Sì, l’ha detto proprio lui dopo un paio di settimane in cui ha ammiccato in ogni modo a Ducati, che lo vorrebbe su una delle Desmosedici del team di Valentino Rossi, e che ha pure lo stesso manager di quel Jorge Martìn che invece il contratto che ha con Aprilia vorrebbe ignorarlo completamente. Tanto che la domanda viene quasi naturale: ma Pedro Acosta, quando dice che i contratti vanno rispettati, parla a Valentino Rossi e Ducati oppure al suo manager Albert Valera? Forse la risposta è molto più semplice: ha ripreso un profilo basso per evitare di urtare oltre misura quelli di KTM. Oppure ha scoperto che nel suo contratto non c’è clausola che tenga o a cui provare a aggrapparsi per salutare tutti e appiccicare il suo 37 sul cupolino di una Ducati tutta gialla col 46 sullo sfondo.

Quello che si percepisce è un misto di rassegnazione e orgoglio, con Acosta costretto a guardare le Desmosedici come un assettato guarderebbe una fontana. "Nessuno può garantire nulla, ma alla fine ho un contratto – ribadisce - Dobbiamo restare insieme e tracciare un nuovo percorso". Parole che, dopo la visita al museo Ducati e la foto con il pannello di VR46 sullo sfondo, suonano come un nuovo giuramento alla KTM, "Mi hanno dato una possibilità in questa squadra – ha aggiunto - Ho fatto molto per loro e loro hanno fatto molto per me.

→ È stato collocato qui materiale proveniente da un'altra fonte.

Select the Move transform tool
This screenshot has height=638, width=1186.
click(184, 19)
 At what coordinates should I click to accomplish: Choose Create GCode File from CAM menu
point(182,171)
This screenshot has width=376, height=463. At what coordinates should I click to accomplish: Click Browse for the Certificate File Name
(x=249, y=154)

Ma, certo, non è stato l'inizio di stagione che sognavo". Quello che Pedro Acosta probabilmente non sa ancora è che su KTM sta per abbattersi un altro temporale. L’azienda è salva, ma le voci su un possibile addio alla MotoGP hanno innescato una corsa al “si salvi chi può” che rischia di lasciare l’azienda austriaca senza il papà dei sui motori. Il tutto in vista di quel 2027 in cui entrerà in vigore il nuovo regolamento e bisognerà presentarsi in pista con le nuove moto.

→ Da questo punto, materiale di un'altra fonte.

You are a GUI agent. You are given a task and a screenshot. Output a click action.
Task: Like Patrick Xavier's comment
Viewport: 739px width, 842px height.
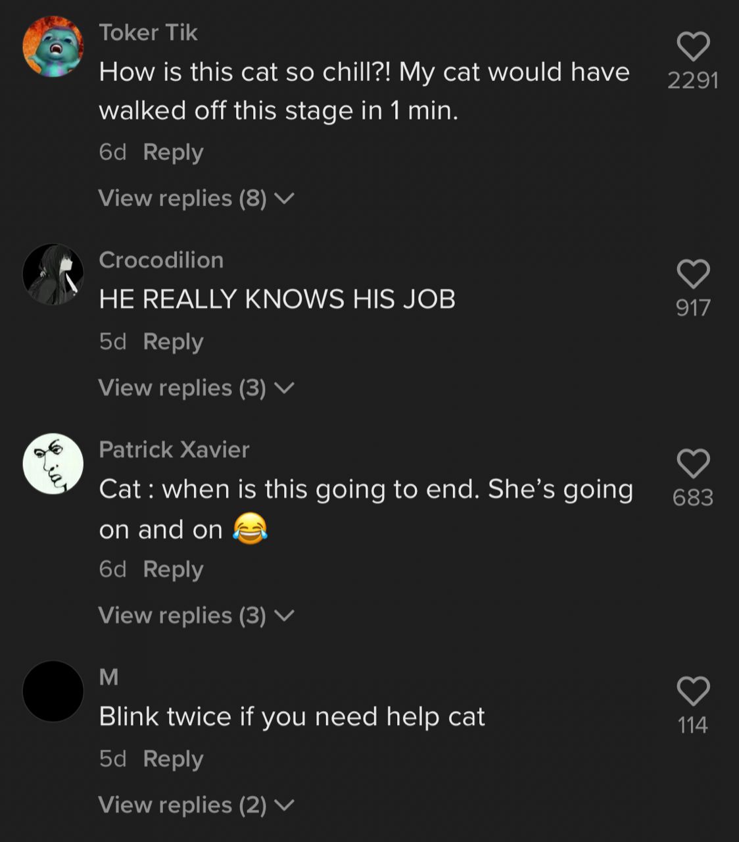coord(693,464)
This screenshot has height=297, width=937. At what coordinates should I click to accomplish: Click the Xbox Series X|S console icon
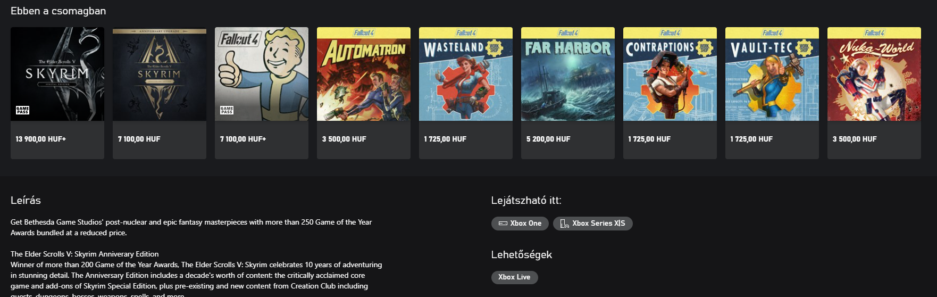(x=565, y=224)
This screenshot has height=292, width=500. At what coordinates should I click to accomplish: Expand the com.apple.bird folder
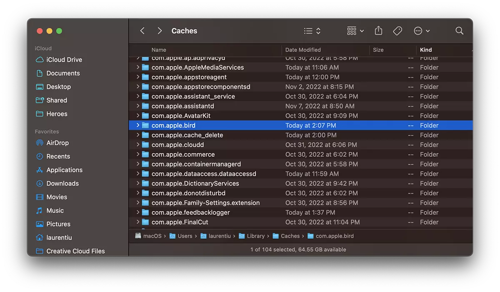click(x=138, y=125)
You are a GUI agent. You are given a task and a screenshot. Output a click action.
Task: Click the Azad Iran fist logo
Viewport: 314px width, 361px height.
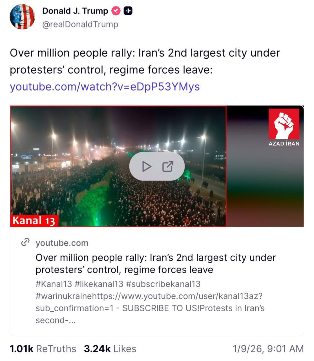coord(284,127)
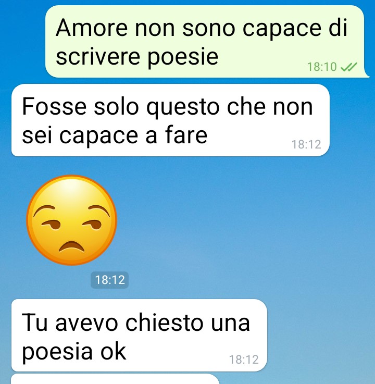Click the tail corner of the green sent bubble
Screen dimensions: 375x384
[367, 75]
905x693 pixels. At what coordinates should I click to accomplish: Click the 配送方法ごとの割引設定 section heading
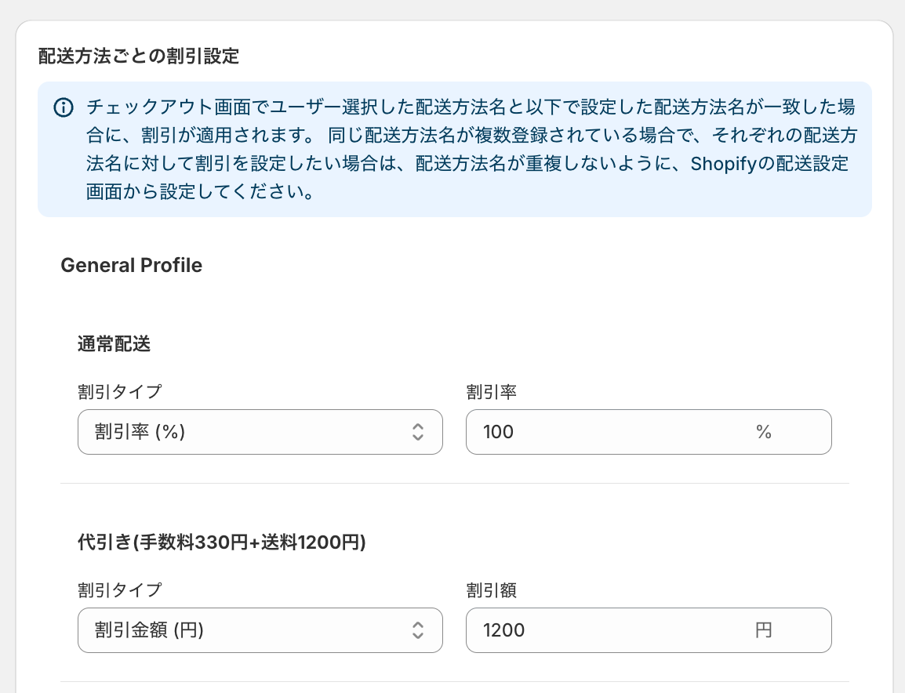click(x=139, y=56)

Proprio mentre Acosta cerca di "dimenticare" le situazioni incontrollabili – come il caos Aprilia di Jorge Martín – la KTM perde l'uomo che per anni è stato l'anima tecnica del progetto MotoGP. Kurt Trieb, 63 anni, genio dei motori e padre della RC16, avrebbe firmato un preaccordo con Honda. Un colpo strategico che Speedweek.com definisce "epocale": Trieb non è un semplice ingegnere, ma la mente che ha creato ogni motore KTM dal 2012, dai monocilindri Moto3 ai bestiali V4 da gara che oggi sono costantemente quelli capaci della maggiore velocità di punta sui circuiti del mondiale.

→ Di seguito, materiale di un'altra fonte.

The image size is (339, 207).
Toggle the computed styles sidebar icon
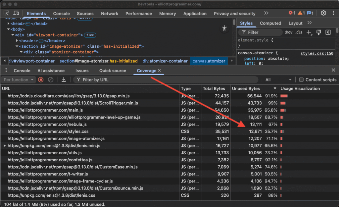click(x=328, y=32)
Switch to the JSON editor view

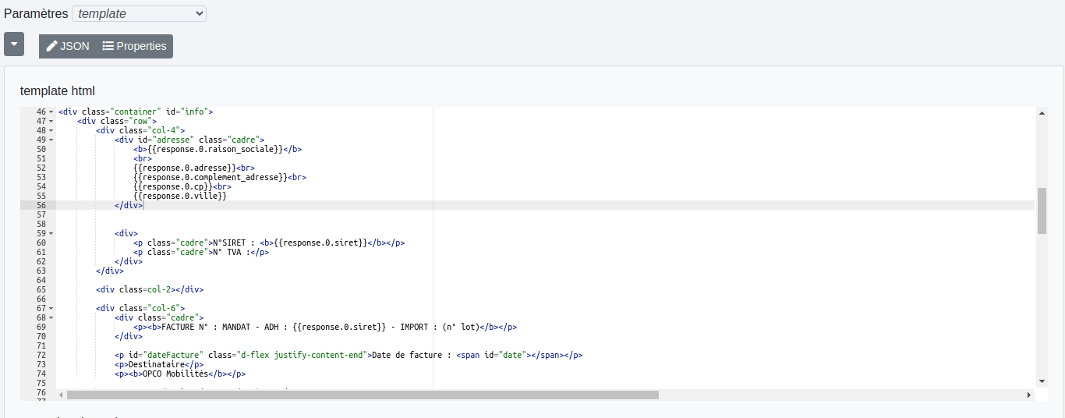[68, 46]
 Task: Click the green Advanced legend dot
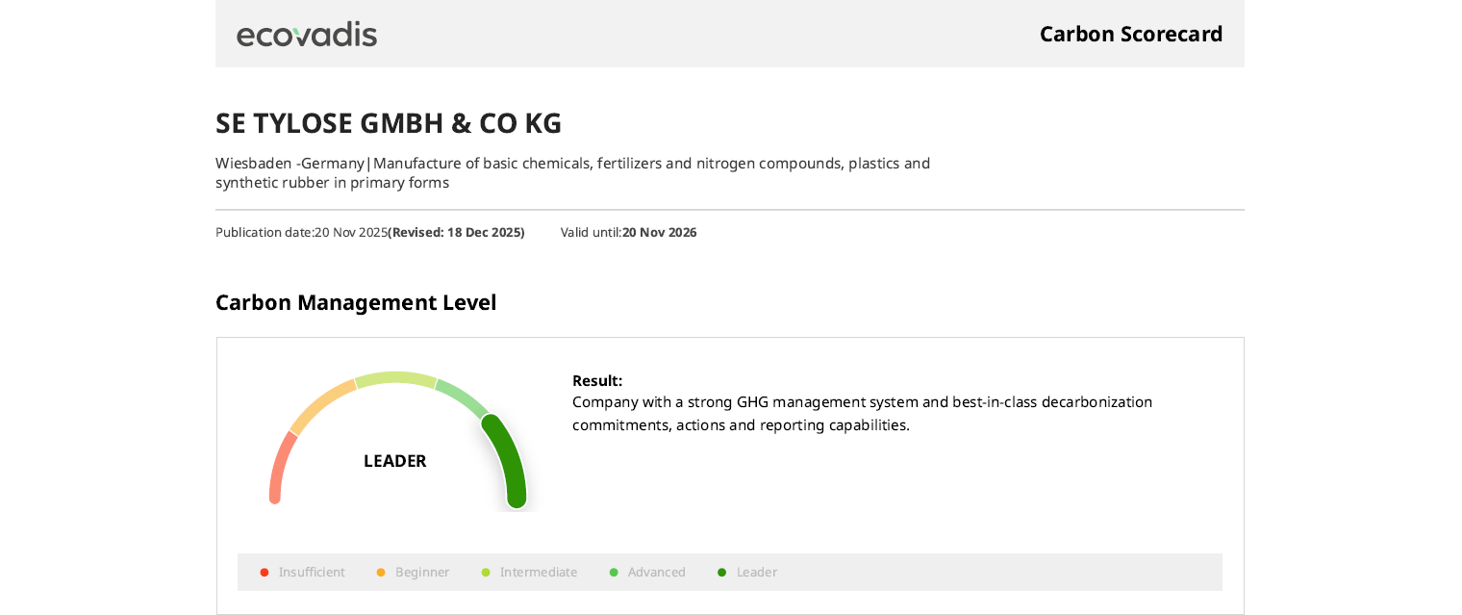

Per Pedro Acosta, la notizia rischia di essere un doppio schiaffo. Da un lato, il pilota ventunenne insiste sul percorso comune: "Dobbiamo guardare le cose da una prospettiva positiva. Nelle ultime quattro gare ci stiamo avvicinando al podio, ho lottato con Pecco fino al ventitreesimo giro ad Assen". Dall'altro, la sua "prigione" tecnica – la RC16 ancora lontana dalla competitività sognata – perde il suo principale artefice. Insomma, mentre Honda costruisce un "dream team" tecnico (con Trieb affiancato da Romano Albesiano per i telai) che avrà sede in Italia, la KTM arranca tra ristrutturazioni finanziarie e incertezze sul futuro.
Il Tiburón, dalla sua, ribadisce che non intende mollare. "Siamo qui per dare il cento per cento sempre – dice - Stiamo lottando, affrontando ogni gara al massimo e tutto sommato qualche miglioramento si vede. Per adesso è solo alla prossima gara che voglio pensare, cosa succederà in futuro lo vedremo e non mi interessa”.